La grippe espagnole, qui a fait jusqu'à 100 millions de morts dans le monde entre 1918 et 1920, est considérée comme l'une des pandémies les plus dévastatrices des temps modernes. Jusqu’à récemment, on disposait toutefois de très peu de données sur l’évolution moléculaire de l’agent pathogène.
Pour la première fois, une équipe de recherche dirigée par Verena Schünemann (Université de Bâle), en collaboration avec l’Institut de médecine évolutive de l’Université de Zurich, a réussi à décrypter le génome d’un virus grippal datant de cette époque et conservé en Suisse. C’est ce qu’ont annoncé les deux institutions dans un
communiqué commun.
Les collections médicales comme ressource
L’ARN du virus provient d’une préparation fixée à la formaline, conservée depuis plus de 100 ans dans la
collection médicale de l’Université de Zurich (UZH). Cette préparation avait été prélevée sur un patient de 18 ans, décédé en juillet 1918 lors de la première vague de propagation de la pandémie, précise l’UZH.
«Les collections médicales sont des archives inestimables pour reconstituer d’anciens génomes viraux à ARN. Le potentiel de telles préparations reste toutefois largement sous-exploité à ce jour.» — Frank Rühli, doyen de la faculté de médecine de l'UZH
L’ARN se dégradant plus rapidement que l’ADN, son analyse n’a été rendue possible que grâce à une technique de séquençage de dernière génération, explique Christian Urban, premier auteur de l’
étude publiée dans «BMC Biology». Cette méthode permet non seulement de reconstruire d’anciens génomes de virus à ARN, mais aussi de confirmer l’authenticité des fragments obtenus.
Trois mutations clés
Comparé aux génomes de la grippe identifiés jusqu’à présent en Allemagne et en Amérique du Nord, le génome viral suisse présente trois mutations clés, apparues dès le début de la pandémie, qui ont favorisé l’adaptation du virus à l’être humain.
Deux de ces mutations ont accru la résistance du virus à un composant antiviral du système immunitaire humain.
La troisième affecte une protéine de la membrane virale, qui, grâce à cette mutation, peut mieux se fixer aux récepteurs des cellules humaines.
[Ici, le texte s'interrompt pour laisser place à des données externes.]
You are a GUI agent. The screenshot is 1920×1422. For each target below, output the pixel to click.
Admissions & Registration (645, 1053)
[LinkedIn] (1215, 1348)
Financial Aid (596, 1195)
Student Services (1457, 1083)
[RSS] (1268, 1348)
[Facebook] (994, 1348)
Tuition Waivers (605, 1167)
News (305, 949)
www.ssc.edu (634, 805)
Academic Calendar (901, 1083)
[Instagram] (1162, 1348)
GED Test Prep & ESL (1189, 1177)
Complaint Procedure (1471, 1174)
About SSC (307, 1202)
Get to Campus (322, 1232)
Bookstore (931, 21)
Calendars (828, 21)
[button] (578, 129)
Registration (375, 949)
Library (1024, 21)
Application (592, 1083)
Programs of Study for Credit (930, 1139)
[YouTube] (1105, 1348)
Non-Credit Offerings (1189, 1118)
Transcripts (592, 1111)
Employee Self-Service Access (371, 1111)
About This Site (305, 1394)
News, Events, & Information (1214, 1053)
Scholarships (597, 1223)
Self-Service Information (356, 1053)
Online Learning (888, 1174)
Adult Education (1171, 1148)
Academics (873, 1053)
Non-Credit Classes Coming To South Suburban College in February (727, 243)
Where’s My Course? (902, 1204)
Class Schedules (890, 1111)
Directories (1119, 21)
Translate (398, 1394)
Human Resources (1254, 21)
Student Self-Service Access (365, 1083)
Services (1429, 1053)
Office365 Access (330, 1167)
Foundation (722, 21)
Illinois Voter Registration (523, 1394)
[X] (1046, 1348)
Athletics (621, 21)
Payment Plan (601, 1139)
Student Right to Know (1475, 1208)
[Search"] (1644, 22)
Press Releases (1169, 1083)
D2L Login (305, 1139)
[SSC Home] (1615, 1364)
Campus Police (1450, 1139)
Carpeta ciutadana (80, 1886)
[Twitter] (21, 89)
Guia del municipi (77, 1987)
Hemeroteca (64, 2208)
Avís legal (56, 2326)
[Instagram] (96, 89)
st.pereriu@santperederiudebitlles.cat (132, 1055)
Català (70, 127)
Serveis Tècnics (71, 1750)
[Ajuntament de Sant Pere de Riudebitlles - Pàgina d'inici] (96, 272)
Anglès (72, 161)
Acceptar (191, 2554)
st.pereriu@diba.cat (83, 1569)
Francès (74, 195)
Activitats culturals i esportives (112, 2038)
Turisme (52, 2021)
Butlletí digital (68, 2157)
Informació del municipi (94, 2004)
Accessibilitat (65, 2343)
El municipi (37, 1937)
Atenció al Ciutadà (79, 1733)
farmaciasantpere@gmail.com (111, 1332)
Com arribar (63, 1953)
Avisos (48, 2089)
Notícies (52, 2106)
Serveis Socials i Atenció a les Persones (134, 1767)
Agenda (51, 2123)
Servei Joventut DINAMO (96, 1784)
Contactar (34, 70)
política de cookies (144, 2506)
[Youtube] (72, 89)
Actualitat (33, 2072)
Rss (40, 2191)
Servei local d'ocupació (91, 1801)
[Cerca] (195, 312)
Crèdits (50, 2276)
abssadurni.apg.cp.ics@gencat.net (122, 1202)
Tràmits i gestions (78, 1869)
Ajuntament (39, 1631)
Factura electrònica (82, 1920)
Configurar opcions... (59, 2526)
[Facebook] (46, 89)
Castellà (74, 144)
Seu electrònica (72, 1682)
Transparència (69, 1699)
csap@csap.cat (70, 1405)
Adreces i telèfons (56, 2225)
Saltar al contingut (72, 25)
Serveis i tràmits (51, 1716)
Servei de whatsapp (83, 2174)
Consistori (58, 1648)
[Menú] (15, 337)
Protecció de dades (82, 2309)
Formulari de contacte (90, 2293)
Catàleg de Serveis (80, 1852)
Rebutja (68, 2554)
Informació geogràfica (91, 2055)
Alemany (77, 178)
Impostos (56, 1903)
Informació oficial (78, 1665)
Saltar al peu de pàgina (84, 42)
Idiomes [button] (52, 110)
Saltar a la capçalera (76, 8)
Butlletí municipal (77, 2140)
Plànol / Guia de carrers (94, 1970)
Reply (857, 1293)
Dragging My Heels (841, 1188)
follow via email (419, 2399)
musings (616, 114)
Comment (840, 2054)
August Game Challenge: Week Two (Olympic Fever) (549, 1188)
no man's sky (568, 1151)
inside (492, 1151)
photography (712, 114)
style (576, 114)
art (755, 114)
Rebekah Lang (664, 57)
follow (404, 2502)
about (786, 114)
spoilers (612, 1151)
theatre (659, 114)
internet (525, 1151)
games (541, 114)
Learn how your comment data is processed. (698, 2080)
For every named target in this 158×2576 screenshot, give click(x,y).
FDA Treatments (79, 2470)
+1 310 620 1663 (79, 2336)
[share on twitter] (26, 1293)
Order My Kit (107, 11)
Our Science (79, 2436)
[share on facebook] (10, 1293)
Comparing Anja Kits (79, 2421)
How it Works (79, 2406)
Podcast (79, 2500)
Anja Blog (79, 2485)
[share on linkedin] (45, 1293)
Ces adaptations – conservées jusqu’à la fin de la pandémie – ont contribué à rendre le virus à la fois plus résistant et plus infectieux.
Implications pour la recherche sur les pandémies
Ces résultats s'avèrent particulièrement intéressants dans la perspective de futures pandémies. «Si nous comprenons mieux les dynamiques qui permettent aux virus de s'adapter à l'être humain pendant une pandémie sur une longue période, nous pourrons en tirer des modèles pour les pandémies futures», explique Schünemann, responsable de l'étude.
«Grâce à notre approche interdisciplinaire, qui combine les modèles de propagation historiques, épidémiologiques et génétiques, nous pouvons élaborer une base de calcul fondée sur des preuves», ajoute Kaspar Staub, de l'UZH, coauteur de l'étude. Pour ce faire, la reconstruction d'autres génomes viraux ainsi que des analyses approfondies, dans lesquelles l'équipe de recherche souhaite également inclure des intervalles de temps plus longs, seront nécessaires.